Final answer:
To express 8 cos θ - 6 sin θ as Rsin(θ-α), we find R as 10 and α as π/3, so the expression becomes a) 10sin(θ - π/3).
Step-by-step explanation:
To express 8 cos θ - 6 sin θ in the form Rsin(θ-α), we need to find R and α where R is positive and α is an acute angle in radians.
First, let's find R using the Pythagorean theorem:
R = √(8^2 + 6^2) = √(64 + 36) = √100 = 10.
Now, let's determine α such that:
cos(α) = 8/R = 8/10 = 0.8
sin(α) = 6/R = 6/10 = 0.6
α = arctan(6/8) = arctan(0.75) = π/4.
However, we need a transformation that satisfies the expressions for both cosine and sine. If we look at the answer options, we know that α must be either π/3 or π/6 because these values correspond to familiar values of sin and cos.

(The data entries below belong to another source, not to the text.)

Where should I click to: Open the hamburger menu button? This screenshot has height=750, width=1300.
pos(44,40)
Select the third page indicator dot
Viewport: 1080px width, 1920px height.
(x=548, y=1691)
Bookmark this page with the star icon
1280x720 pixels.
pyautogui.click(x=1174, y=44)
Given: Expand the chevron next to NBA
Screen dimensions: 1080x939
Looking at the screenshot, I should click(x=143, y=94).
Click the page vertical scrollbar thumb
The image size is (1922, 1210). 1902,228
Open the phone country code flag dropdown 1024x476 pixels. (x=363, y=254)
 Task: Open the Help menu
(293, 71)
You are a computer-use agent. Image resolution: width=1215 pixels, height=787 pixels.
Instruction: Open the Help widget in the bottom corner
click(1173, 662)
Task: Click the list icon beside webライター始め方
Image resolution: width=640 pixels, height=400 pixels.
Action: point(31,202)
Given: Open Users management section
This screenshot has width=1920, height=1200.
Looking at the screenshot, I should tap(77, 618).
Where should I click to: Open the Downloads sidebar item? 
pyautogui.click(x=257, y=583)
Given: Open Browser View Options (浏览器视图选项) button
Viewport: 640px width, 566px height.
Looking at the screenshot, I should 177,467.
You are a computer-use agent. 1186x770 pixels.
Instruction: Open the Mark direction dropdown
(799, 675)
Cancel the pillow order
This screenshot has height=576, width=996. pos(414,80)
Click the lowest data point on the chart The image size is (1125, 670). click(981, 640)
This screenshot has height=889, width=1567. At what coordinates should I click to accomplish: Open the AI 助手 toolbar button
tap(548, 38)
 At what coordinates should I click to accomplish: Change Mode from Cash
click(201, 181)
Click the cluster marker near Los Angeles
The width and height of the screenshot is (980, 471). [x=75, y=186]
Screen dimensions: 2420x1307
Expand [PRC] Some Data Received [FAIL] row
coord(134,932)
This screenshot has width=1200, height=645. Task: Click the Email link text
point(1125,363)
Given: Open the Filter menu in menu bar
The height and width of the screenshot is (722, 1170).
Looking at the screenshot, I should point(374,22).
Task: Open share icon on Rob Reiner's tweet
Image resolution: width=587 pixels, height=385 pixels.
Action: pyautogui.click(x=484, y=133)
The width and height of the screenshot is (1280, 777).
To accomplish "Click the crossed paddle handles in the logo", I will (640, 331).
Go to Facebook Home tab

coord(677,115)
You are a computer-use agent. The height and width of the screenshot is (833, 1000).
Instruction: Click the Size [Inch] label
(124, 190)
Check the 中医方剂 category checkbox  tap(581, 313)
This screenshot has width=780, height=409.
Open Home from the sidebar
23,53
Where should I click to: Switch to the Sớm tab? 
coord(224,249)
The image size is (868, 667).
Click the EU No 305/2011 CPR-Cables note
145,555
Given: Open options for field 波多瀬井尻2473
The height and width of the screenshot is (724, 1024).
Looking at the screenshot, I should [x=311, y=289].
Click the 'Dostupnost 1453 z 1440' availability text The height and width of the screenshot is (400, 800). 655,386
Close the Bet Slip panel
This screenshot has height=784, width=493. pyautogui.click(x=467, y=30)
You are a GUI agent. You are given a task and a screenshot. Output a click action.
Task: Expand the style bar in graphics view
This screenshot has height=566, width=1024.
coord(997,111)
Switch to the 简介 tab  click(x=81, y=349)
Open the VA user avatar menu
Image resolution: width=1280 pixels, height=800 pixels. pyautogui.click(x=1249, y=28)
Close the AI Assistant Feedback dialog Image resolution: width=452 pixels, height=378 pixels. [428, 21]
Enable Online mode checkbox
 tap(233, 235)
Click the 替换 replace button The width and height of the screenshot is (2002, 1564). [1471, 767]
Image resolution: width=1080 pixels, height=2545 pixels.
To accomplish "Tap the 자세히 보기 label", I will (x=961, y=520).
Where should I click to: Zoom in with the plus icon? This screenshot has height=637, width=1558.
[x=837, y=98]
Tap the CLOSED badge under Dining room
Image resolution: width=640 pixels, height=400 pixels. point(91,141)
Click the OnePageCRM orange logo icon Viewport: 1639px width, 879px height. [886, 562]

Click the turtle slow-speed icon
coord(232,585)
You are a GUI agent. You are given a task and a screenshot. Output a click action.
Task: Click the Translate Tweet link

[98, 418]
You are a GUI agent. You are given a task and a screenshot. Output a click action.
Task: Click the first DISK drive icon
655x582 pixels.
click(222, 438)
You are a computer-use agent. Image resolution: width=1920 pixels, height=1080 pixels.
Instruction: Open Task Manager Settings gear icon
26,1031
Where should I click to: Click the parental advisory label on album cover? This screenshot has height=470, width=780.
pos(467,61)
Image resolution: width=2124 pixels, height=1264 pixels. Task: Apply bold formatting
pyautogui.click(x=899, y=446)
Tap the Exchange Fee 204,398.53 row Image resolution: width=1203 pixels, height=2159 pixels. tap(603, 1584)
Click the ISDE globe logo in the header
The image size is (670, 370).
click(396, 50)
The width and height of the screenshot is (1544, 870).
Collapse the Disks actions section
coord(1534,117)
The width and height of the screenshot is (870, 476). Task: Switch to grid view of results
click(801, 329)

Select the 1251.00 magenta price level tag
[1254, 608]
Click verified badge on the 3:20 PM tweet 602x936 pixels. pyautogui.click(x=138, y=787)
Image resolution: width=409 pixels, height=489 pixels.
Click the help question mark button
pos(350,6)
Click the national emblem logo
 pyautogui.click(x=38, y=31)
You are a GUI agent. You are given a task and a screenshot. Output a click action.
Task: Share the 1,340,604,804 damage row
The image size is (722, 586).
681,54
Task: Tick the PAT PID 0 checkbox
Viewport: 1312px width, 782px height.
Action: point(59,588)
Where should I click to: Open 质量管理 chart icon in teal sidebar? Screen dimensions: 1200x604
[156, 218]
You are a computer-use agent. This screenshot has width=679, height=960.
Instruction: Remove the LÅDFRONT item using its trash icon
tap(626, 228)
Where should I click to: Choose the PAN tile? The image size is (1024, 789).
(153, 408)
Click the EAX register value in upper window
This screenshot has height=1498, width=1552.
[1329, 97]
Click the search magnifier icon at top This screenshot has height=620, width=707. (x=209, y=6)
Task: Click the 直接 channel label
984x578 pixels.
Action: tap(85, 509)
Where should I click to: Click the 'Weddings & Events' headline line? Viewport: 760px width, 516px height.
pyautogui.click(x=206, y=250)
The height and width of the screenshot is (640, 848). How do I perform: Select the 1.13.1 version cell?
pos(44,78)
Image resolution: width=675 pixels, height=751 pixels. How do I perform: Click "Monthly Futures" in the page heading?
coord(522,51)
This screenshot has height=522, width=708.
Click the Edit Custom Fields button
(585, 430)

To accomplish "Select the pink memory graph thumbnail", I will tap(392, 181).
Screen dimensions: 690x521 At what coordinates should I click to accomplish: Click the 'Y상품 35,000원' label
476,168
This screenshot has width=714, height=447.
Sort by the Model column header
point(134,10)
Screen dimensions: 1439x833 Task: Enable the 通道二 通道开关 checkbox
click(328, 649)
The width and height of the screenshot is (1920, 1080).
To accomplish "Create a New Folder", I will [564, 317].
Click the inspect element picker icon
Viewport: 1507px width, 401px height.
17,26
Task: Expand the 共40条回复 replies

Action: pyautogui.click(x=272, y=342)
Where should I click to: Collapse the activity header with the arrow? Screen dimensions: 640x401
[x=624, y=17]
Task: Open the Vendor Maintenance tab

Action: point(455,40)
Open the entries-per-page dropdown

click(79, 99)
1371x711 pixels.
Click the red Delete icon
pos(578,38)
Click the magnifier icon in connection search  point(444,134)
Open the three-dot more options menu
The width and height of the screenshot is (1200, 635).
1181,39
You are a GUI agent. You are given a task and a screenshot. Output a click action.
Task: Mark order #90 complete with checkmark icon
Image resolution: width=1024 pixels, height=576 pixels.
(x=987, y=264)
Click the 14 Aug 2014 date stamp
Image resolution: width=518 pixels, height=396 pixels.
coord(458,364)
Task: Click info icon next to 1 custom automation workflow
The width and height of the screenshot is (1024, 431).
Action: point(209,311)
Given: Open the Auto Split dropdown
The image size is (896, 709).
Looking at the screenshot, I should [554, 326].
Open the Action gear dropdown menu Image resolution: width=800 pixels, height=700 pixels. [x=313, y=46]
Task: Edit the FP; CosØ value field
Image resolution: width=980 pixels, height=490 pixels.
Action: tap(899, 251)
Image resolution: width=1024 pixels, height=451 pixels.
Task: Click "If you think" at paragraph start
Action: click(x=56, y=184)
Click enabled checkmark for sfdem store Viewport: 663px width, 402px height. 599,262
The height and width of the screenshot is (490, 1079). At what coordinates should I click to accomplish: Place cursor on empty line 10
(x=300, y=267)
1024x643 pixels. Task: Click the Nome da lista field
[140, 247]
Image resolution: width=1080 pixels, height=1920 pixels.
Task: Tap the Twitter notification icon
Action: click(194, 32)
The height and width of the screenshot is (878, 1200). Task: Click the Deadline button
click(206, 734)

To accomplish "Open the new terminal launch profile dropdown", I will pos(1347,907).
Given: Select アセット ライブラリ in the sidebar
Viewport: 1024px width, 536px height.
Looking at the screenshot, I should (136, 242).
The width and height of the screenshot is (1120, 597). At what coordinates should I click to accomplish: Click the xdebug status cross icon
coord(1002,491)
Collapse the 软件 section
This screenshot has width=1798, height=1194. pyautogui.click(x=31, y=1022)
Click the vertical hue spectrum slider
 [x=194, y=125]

Since cos(π/6) = 0.866 and sin(π/6) = 0.5, these do not match the required values. However, cos(π/3) = 0.5 and sin(π/3) = 0.866, which, when multiplied by R (10), give us the coefficients we started with (8 and 6, respectively, but the sin coefficient is negative).
Hence the correct expression is 10sin(θ - π/3), which corresponds to option (a).